Iceage, "Collapse," Aug. 15, 1:33 p.m. Copenhagen punk jam with a tight, whiny guitar line and a sassy bass lick.
Fool's Gold, "The Dive," Aug. 15, 3:35 p.m. Tasty summertime groove with south-of-the-border-style guitars and worldly rhythms.
Collections of Colonies of Bees, "Lawn," Aug. 17, 4:59 p.m. Mogwai-style instrumental buildup. Not quite as exciting as I thought at the time.
Leonard Cohen, "Avalanche," Aug. 25, 1:44 p.m. Haunting lyrics over classical-guitar finger-picking and sinister strings.
Radiohead, "Nude," Aug. 25, 1:54 p.m. Radiohead is a band that's never let its artistry give way to marketability. Thom sings beautifully.
Male Bonding, "Seems to Notice Now," Aug. 26, 11:45 a.m. Fun yet slightly outdated noise-pop.
DaVinci, "D.R.E.A.M.," Aug. 28, 7:08 p.m. One of the most brutally honest, and best, cuts I heard all year. Self-effacing bars sprinkled with hope: "Dream first, ask questions last."
Phoenix, "Lisztomania," Sept. 1, 1:13 p.m. Awesome transatlantic pop song. If you don't like this song, you might want to get a soul-screening.
Keep Shelly in Athens, "Our Own Dream," Sept. 9, 9:17 p.m. Down-tempo Mediterranean house that almost sounds like a syrupy Clams Casino endeavor. Sounded great on my birthday.

> **REQUIREMENT 1**
In the song log, which band's song was logged on Sept. 1 at 1:13 p.m.?
> **REQUIREMENT 2**
Carry on the song log after its last entry, writing a few more entries in the same style.

> **SUPPLIED INFORMATION**
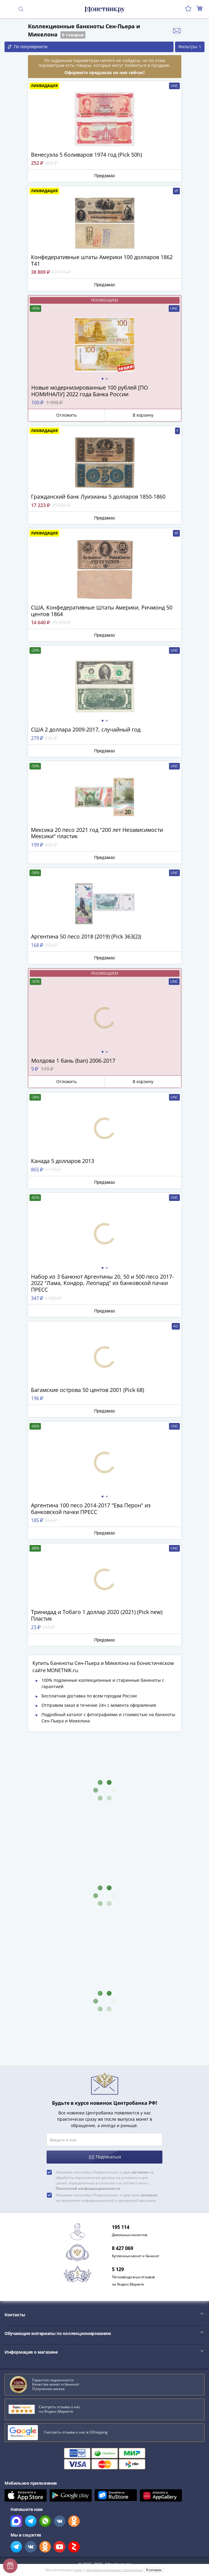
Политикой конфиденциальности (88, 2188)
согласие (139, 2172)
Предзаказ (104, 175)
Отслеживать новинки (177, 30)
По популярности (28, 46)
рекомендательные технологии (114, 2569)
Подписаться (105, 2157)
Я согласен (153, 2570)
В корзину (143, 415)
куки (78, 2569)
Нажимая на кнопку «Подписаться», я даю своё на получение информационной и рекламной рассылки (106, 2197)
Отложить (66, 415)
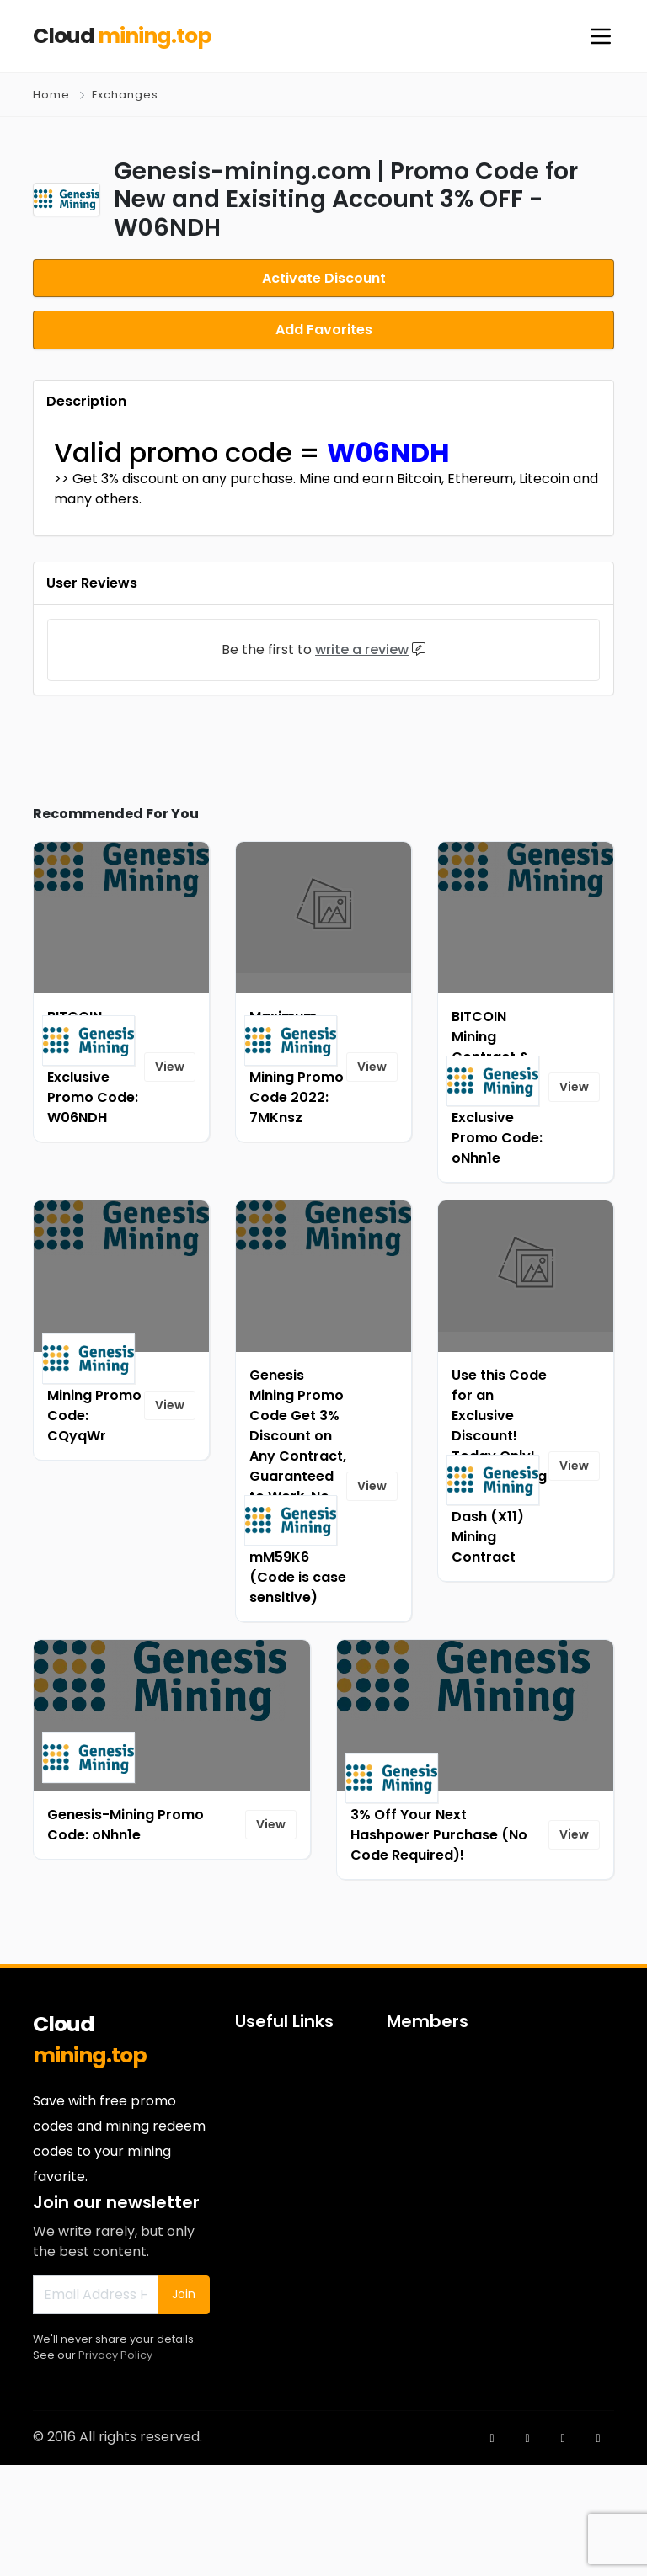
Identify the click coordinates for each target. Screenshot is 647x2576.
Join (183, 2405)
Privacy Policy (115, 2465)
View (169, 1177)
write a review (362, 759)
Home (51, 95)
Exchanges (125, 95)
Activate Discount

...

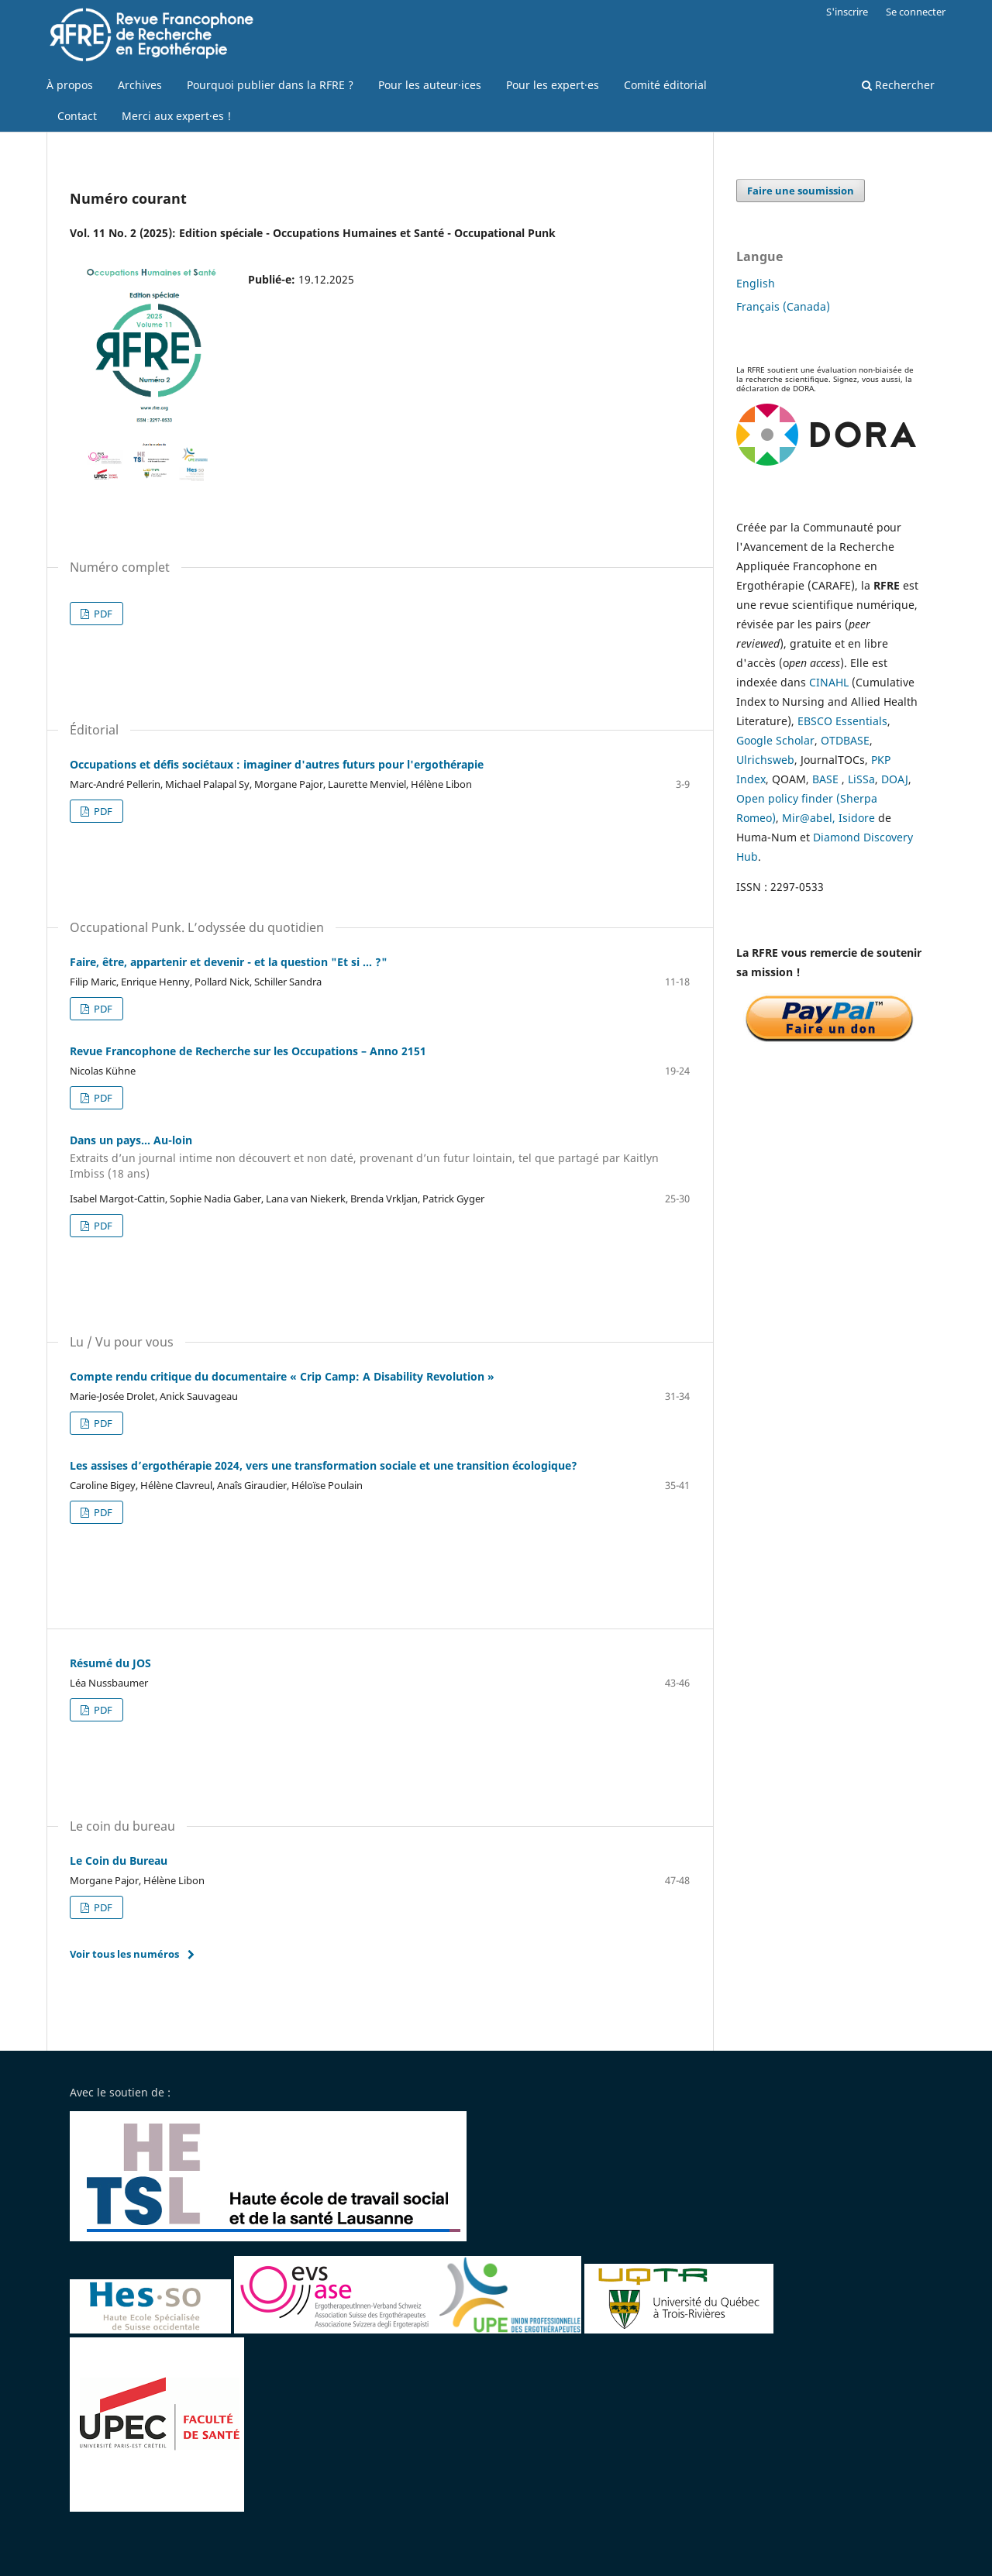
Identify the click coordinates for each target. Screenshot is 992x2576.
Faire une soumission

> **ANSWER 1**
Phoenix, with "Lisztomania."

> **ANSWER 2**
Real Estate, "It's Real," Sept. 10, 12:53 a.m. As catchy as it is trippy. Looks like it was still my birthday.
Portugal. The Man, "Got It All (This Can't Be Living Now)," Sept. 10, 7:03 p.m. Singer John Gourley does great falsetto funk here. The string accompaniment and melody sound Beatles-like in a very good way.
Telekinesis, "Dirty Thing," Sept. 10, 8:14 p.m. Singing drummer/multi-instrumentalist Michael Lerner does a lot of good things with this simple melody. Nice textures in the recording as well.
Deer Tick, "Chevy Express," Nov. 30, 7:10 p.m. Badass cowboy folk. Great canvas for lines like "Drugs and terror, which one's better?/Mother Nature is waging a war."
Sallie Ford & The Sound Outside, "Against the Law," Nov. 30, 7:32 p.m. Sorry to play the spoiler, but the segment where the song's provocative amble goes uppercase toward the end is just fantastic.